Saved entries:
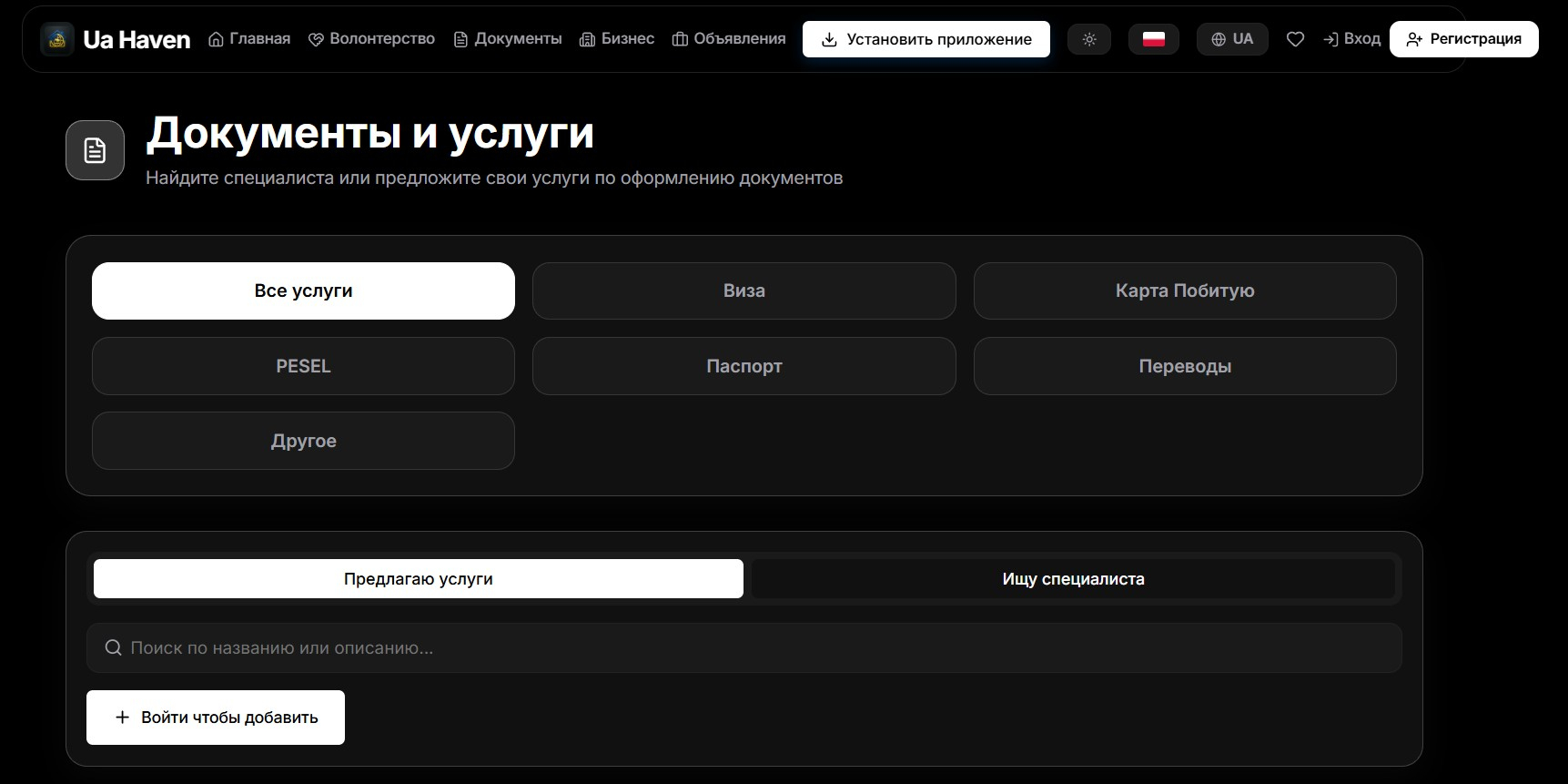
Task: Open the Объявления navigation item
Action: (729, 39)
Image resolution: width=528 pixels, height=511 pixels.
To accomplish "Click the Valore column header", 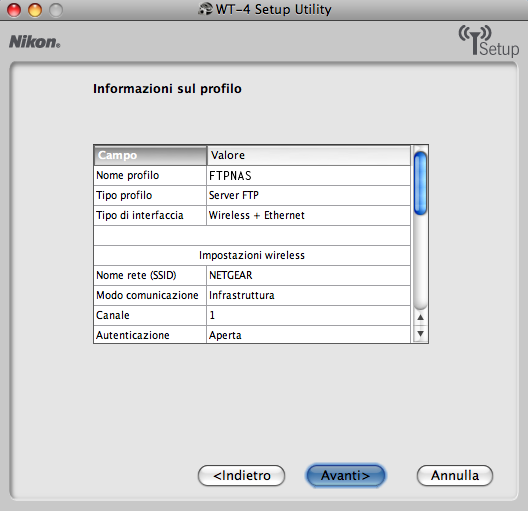I will (308, 155).
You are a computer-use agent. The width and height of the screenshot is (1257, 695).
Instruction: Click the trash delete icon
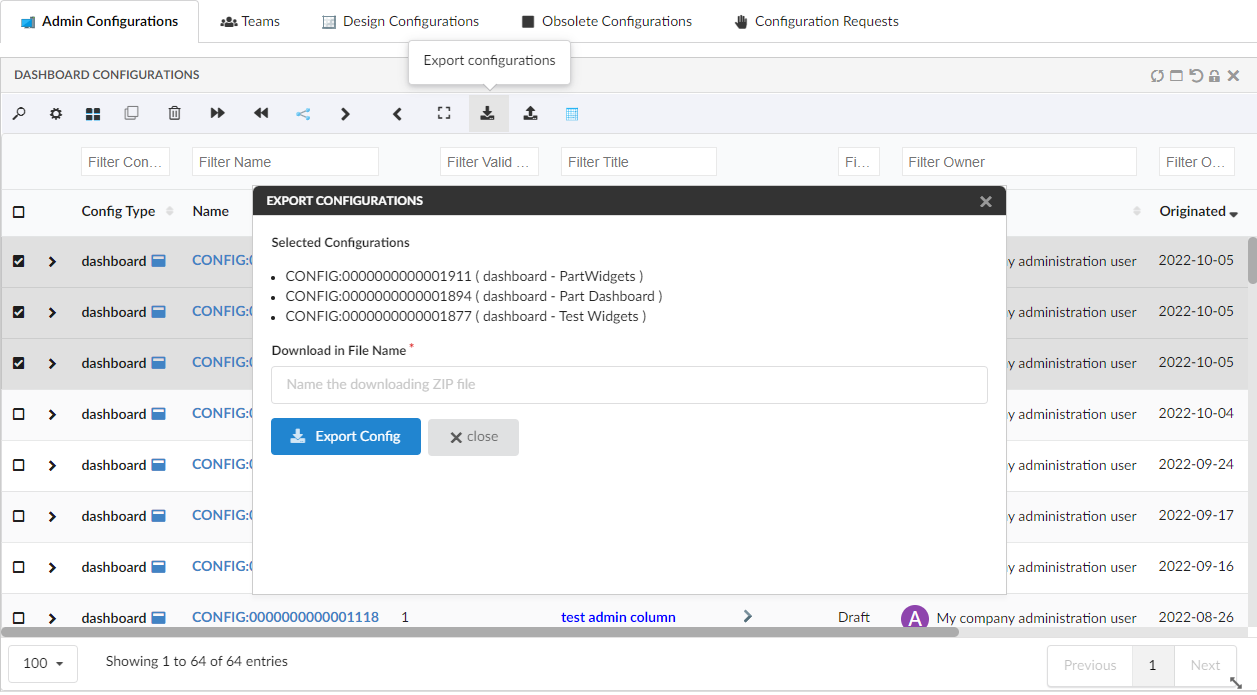pyautogui.click(x=174, y=114)

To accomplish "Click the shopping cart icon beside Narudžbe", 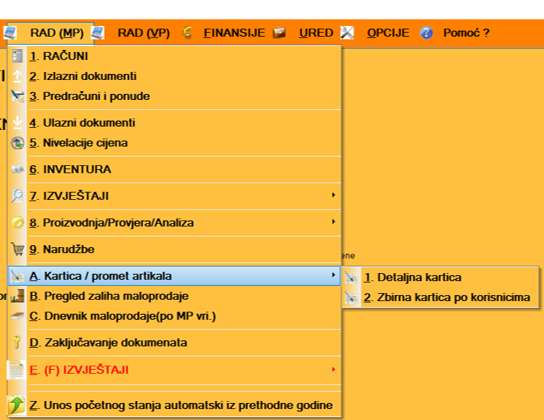I will (x=17, y=249).
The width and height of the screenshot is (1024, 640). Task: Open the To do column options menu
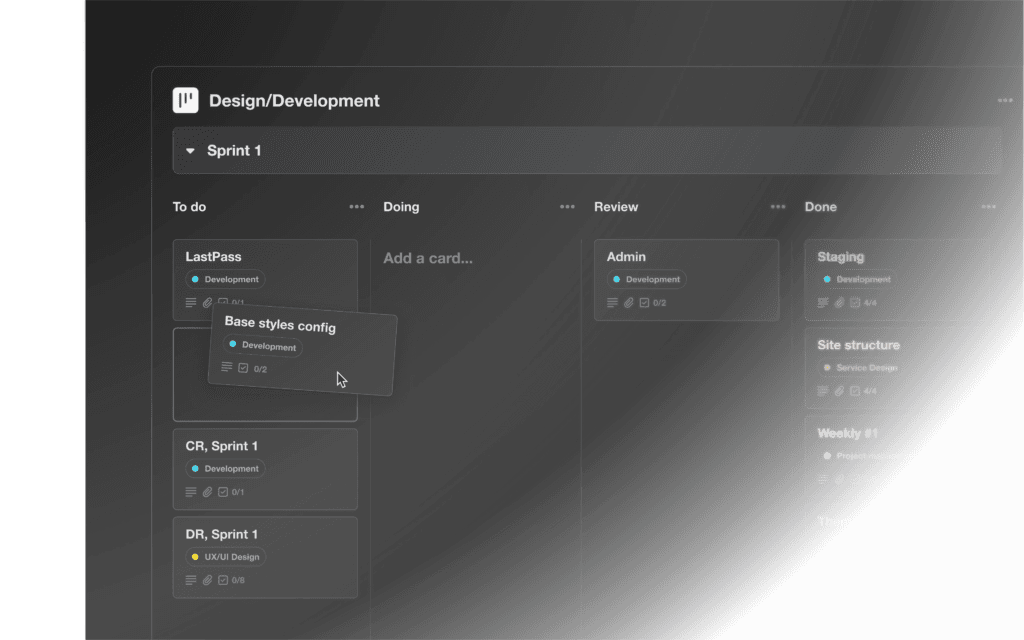pos(356,207)
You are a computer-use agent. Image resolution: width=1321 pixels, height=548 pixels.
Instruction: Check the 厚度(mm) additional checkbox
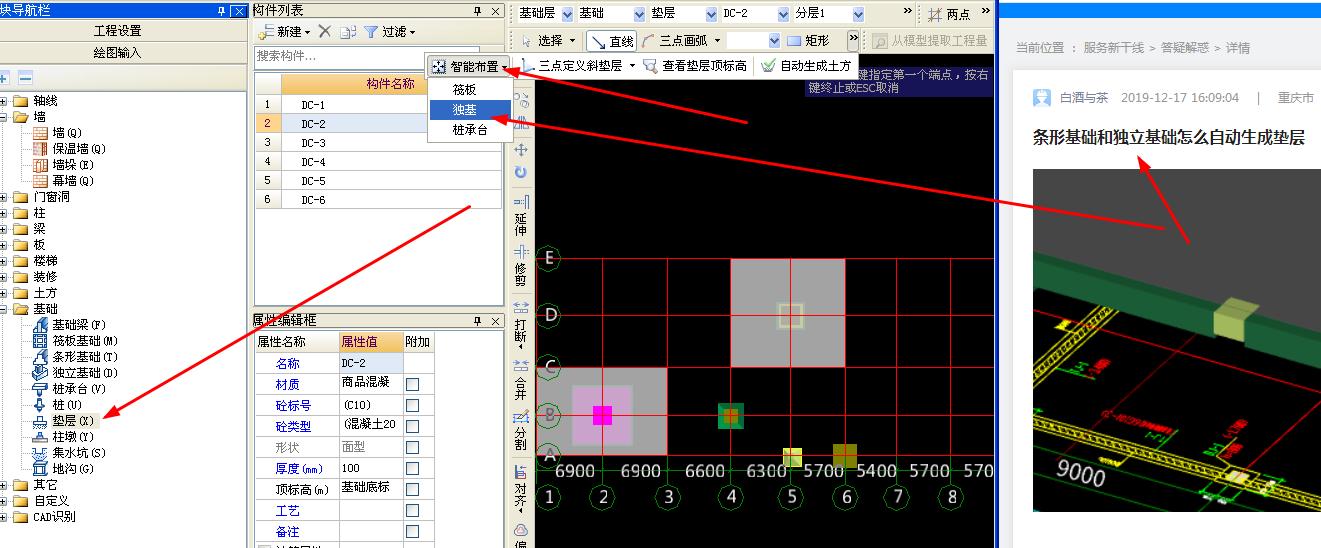[412, 468]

Required action:
For the string "pixels", show each line of the entries above where it occurs.

Response:
Image resolution: width=528 pixels, height=511 pixels.
You are a computer-use agent. Image resolution: width=1321 pixels, height=548 pixels.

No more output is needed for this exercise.